Pasangan tersebut tidak menyelesaikan masa jabatannya karena Sidang Istimewa MPR memutuskan untuk melengserkan Gus Dur, dan menunjuk Megawati yang wakil presiden sebagai presiden pada 2001. Di bawah kepemimpinannya, Megawati berduet dengan Hamzah Haz, sebagai wakil presiden.

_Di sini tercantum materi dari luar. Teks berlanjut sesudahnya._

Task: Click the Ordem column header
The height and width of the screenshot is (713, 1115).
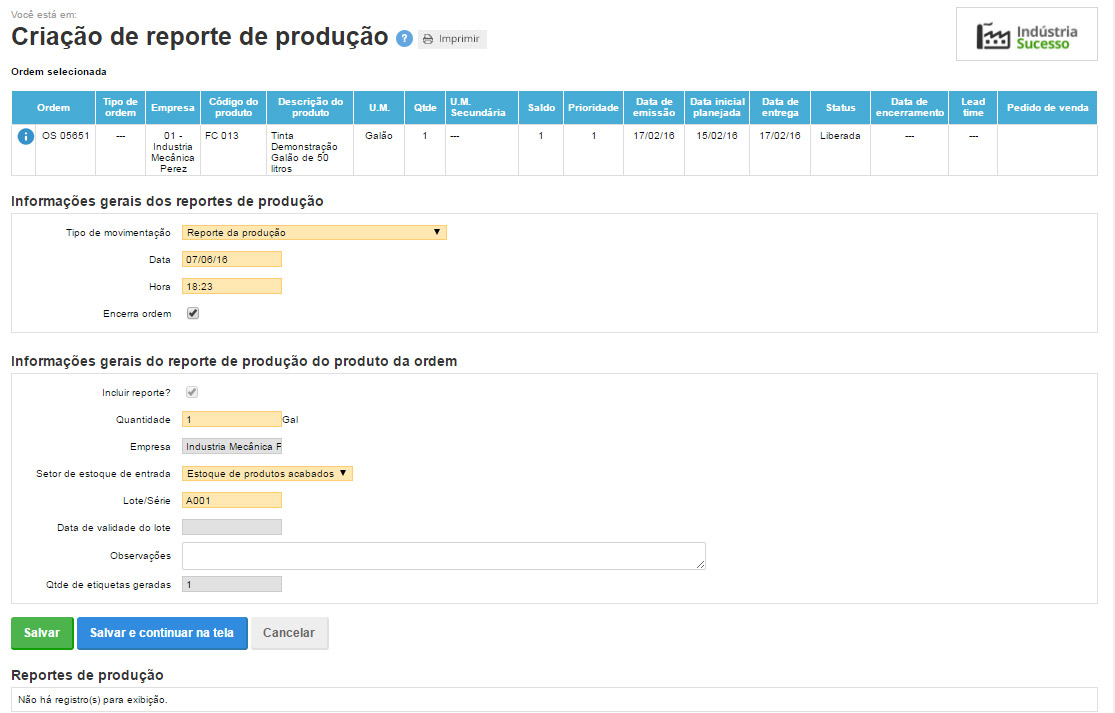Action: 53,107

Pemilu 2004-2019: Pemilihan Langsung
Pemilu 2004 juga mencatatkan tonggak sejarah dalam demokrasi Indonesia karena presiden, wakil presiden, anggota DPR, dan DPRD untuk pertama kalinya dipilih secara langsung. Sebanyak 24 partai tercatat ikut serta dan diselenggarakan dalam dua putaran. Pasangan Susilo Bambang Yudhoyono (SBY) dari Partai Demokrat dan Jusuf Kalla dari Golkar akhirnya berhasil meraih kemenangan, mengalahkan empat pasangan lainnya, pada putaran kedua.

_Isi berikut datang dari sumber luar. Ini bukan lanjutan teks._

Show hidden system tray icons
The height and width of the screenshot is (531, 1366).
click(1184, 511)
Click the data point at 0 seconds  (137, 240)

SBY kembali mencalonkan diri untuk masa jabatan keduanya sebagai presiden pada pemilu 2009, dengan menggandeng mantan menteri keuangan Boediono. Pemilu tersebut diikuti oleh 44 partai politik dan tiga pasang capres dan cawapres yang bersaing untuk meraih dukungan masyarakat. Meski demikian, SBY dengan mudah melenggang kembali ke Istana Negara untuk periode kedua lewat satu putaran.
Pemilu 2009 juga mencatat keikutsertaan partai lokal di Provinsi Nangroe Aceh Darussalam dalam pemilu legislative lokal. Menurut data Perpustakaan Nasional, ada enam partai Aceh yang mengikut pemilu yaitu Partai Aceh, Partai Aceh Aman Sejahtera, Partai Bersatu Aceh, Partai Daulat Aceh, Partai Rakyat Aceh, dan Partai Suara Independen Rakyat Aceh (Partai SIRA).
Pemilu 2014 diikuti oleh 12 partai politik. Pasangan Joko Widodo-Jusuf Kalla berhasil meraih kemenangan telak lewat satu putaran. Dukungan bagi kemenangan mereka datang dari beberapa partai, termasuk PDI-P, PKB, dan Partai Nasional Demokrat (NasDem). Meski demikian, massa pendukung pasangan Prabowo Subianto-Hatta Rajasa merasa tidak puas atas kemenangan tersebut sehingga mendorong terjadinya kericuhan dan memerlukan penanganan keamanan yang intensif.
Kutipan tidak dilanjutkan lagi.